• **RECORD EXTRACTS**:
==========
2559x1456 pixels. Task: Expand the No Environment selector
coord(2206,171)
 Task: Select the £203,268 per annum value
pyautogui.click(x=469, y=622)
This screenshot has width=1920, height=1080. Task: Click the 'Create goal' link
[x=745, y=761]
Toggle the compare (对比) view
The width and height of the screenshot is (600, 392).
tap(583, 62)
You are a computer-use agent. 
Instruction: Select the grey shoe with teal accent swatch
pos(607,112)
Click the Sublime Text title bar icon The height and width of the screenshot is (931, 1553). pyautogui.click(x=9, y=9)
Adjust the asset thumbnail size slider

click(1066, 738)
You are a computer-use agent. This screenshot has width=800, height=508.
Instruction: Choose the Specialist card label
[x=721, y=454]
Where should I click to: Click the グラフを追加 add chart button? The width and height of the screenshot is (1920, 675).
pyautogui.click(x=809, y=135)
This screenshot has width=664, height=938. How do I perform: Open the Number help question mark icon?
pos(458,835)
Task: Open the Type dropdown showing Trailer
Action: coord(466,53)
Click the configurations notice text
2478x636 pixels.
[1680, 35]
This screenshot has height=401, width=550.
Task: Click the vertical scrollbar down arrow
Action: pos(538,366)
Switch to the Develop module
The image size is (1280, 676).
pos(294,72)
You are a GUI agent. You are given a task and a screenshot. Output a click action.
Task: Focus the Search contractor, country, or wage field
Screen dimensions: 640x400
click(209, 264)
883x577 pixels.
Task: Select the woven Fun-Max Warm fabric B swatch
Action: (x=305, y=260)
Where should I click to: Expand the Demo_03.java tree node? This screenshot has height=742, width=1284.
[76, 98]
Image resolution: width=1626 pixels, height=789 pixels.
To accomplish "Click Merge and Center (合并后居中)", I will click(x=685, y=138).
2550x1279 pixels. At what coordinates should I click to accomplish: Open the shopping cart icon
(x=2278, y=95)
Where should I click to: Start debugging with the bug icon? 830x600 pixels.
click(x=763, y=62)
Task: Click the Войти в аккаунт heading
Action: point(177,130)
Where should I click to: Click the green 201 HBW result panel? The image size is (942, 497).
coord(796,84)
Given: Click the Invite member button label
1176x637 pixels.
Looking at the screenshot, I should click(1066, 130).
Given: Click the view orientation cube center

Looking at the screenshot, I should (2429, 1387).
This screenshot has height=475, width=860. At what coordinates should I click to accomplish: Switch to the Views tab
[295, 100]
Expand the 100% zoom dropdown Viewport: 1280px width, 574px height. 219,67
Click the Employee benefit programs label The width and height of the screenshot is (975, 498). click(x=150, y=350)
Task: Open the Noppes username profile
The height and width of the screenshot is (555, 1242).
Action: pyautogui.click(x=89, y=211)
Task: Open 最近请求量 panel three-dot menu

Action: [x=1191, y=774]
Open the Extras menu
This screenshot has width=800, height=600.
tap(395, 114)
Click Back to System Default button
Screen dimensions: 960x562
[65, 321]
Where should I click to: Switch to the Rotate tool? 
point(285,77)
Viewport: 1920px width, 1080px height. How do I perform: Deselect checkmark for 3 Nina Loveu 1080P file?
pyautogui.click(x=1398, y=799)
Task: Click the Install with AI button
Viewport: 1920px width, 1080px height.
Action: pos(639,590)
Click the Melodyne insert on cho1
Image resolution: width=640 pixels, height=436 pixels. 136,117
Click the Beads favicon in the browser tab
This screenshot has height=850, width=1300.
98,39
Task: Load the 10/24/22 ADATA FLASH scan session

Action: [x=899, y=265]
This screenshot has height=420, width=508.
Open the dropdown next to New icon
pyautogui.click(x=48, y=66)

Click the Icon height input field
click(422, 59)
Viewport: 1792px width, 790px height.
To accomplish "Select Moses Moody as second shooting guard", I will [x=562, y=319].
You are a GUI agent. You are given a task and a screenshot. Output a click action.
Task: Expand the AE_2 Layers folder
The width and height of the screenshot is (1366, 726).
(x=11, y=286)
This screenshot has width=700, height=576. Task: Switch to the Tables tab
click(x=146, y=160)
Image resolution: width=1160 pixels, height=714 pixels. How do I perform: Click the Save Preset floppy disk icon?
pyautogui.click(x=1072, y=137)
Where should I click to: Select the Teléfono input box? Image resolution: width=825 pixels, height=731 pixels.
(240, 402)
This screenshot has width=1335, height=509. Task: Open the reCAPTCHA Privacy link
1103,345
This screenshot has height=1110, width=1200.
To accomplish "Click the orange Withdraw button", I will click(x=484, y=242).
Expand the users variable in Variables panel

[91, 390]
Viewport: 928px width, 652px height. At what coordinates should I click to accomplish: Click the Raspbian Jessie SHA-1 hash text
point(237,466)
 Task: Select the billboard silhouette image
==========
Rewrite all of the material, putting "Where do I click to" wherever "Where should I click to" appears and leaving everything else unchanged.

• **THE REPLY**:
2559x1456 pixels. Task: Expand the No Environment selector
coord(2206,171)
 Task: Select the £203,268 per annum value
pyautogui.click(x=469, y=622)
This screenshot has width=1920, height=1080. Task: Click the 'Create goal' link
[x=745, y=761]
Toggle the compare (对比) view
The width and height of the screenshot is (600, 392).
tap(583, 62)
You are a computer-use agent. 
Instruction: Select the grey shoe with teal accent swatch
pos(607,112)
Click the Sublime Text title bar icon The height and width of the screenshot is (931, 1553). pyautogui.click(x=9, y=9)
Adjust the asset thumbnail size slider

click(1066, 738)
You are a computer-use agent. This screenshot has width=800, height=508.
Instruction: Choose the Specialist card label
[x=721, y=454]
Where do I click to: Click the グラフを追加 add chart button? The width and height of the screenshot is (1920, 675).
pyautogui.click(x=809, y=135)
This screenshot has width=664, height=938. How do I perform: Open the Number help question mark icon?
pos(458,835)
Task: Open the Type dropdown showing Trailer
Action: coord(466,53)
Click the configurations notice text
2478x636 pixels.
[1680, 35]
This screenshot has height=401, width=550.
Task: Click the vertical scrollbar down arrow
Action: pos(538,366)
Switch to the Develop module
The image size is (1280, 676).
pos(294,72)
You are a GUI agent. You are given a task and a screenshot. Output a click action.
Task: Focus the Search contractor, country, or wage field
Screen dimensions: 640x400
click(209, 264)
883x577 pixels.
Task: Select the woven Fun-Max Warm fabric B swatch
Action: (x=305, y=260)
Where do I click to: Expand the Demo_03.java tree node? This screenshot has height=742, width=1284.
[76, 98]
Image resolution: width=1626 pixels, height=789 pixels.
To accomplish "Click Merge and Center (合并后居中)", I will click(x=685, y=138).
2550x1279 pixels. At what coordinates should I click to accomplish: Open the shopping cart icon
(x=2278, y=95)
Where do I click to: Start debugging with the bug icon? 830x600 pixels.
click(x=763, y=62)
Task: Click the Войти в аккаунт heading
Action: point(177,130)
Where do I click to: Click the green 201 HBW result panel? The image size is (942, 497).
coord(796,84)
Given: Click the Invite member button label
1176x637 pixels.
Looking at the screenshot, I should click(1066, 130).
Given: Click the view orientation cube center

Looking at the screenshot, I should (2429, 1387).
This screenshot has height=475, width=860. At what coordinates should I click to accomplish: Switch to the Views tab
[295, 100]
Expand the 100% zoom dropdown Viewport: 1280px width, 574px height. 219,67
Click the Employee benefit programs label The width and height of the screenshot is (975, 498). click(x=150, y=350)
Task: Open the Noppes username profile
The height and width of the screenshot is (555, 1242).
Action: pyautogui.click(x=89, y=211)
Task: Open 最近请求量 panel three-dot menu

Action: [x=1191, y=774]
Open the Extras menu
This screenshot has width=800, height=600.
tap(395, 114)
Click Back to System Default button
Screen dimensions: 960x562
[65, 321]
Where do I click to: Switch to the Rotate tool? 
point(285,77)
Viewport: 1920px width, 1080px height. How do I perform: Deselect checkmark for 3 Nina Loveu 1080P file?
pyautogui.click(x=1398, y=799)
Task: Click the Install with AI button
Viewport: 1920px width, 1080px height.
Action: pos(639,590)
Click the Melodyne insert on cho1
Image resolution: width=640 pixels, height=436 pixels. 136,117
Click the Beads favicon in the browser tab
This screenshot has height=850, width=1300.
98,39
Task: Load the 10/24/22 ADATA FLASH scan session

Action: [x=899, y=265]
This screenshot has height=420, width=508.
Open the dropdown next to New icon
pyautogui.click(x=48, y=66)

Click the Icon height input field
click(422, 59)
Viewport: 1792px width, 790px height.
To accomplish "Select Moses Moody as second shooting guard", I will [x=562, y=319].
You are a GUI agent. You are given a task and a screenshot. Output a click action.
Task: Expand the AE_2 Layers folder
The width and height of the screenshot is (1366, 726).
(x=11, y=286)
This screenshot has width=700, height=576. Task: Switch to the Tables tab
click(x=146, y=160)
Image resolution: width=1160 pixels, height=714 pixels. How do I perform: Click the Save Preset floppy disk icon?
pyautogui.click(x=1072, y=137)
Where do I click to: Select the Teléfono input box? Image resolution: width=825 pixels, height=731 pixels.
(240, 402)
This screenshot has width=1335, height=509. Task: Open the reCAPTCHA Privacy link
1103,345
This screenshot has height=1110, width=1200.
To accomplish "Click the orange Withdraw button", I will click(x=484, y=242).
Expand the users variable in Variables panel

[91, 390]
Viewport: 928px width, 652px height. At what coordinates should I click to accomplish: Click the Raspbian Jessie SHA-1 hash text
point(237,466)
 Task: Select the billboard silhouette image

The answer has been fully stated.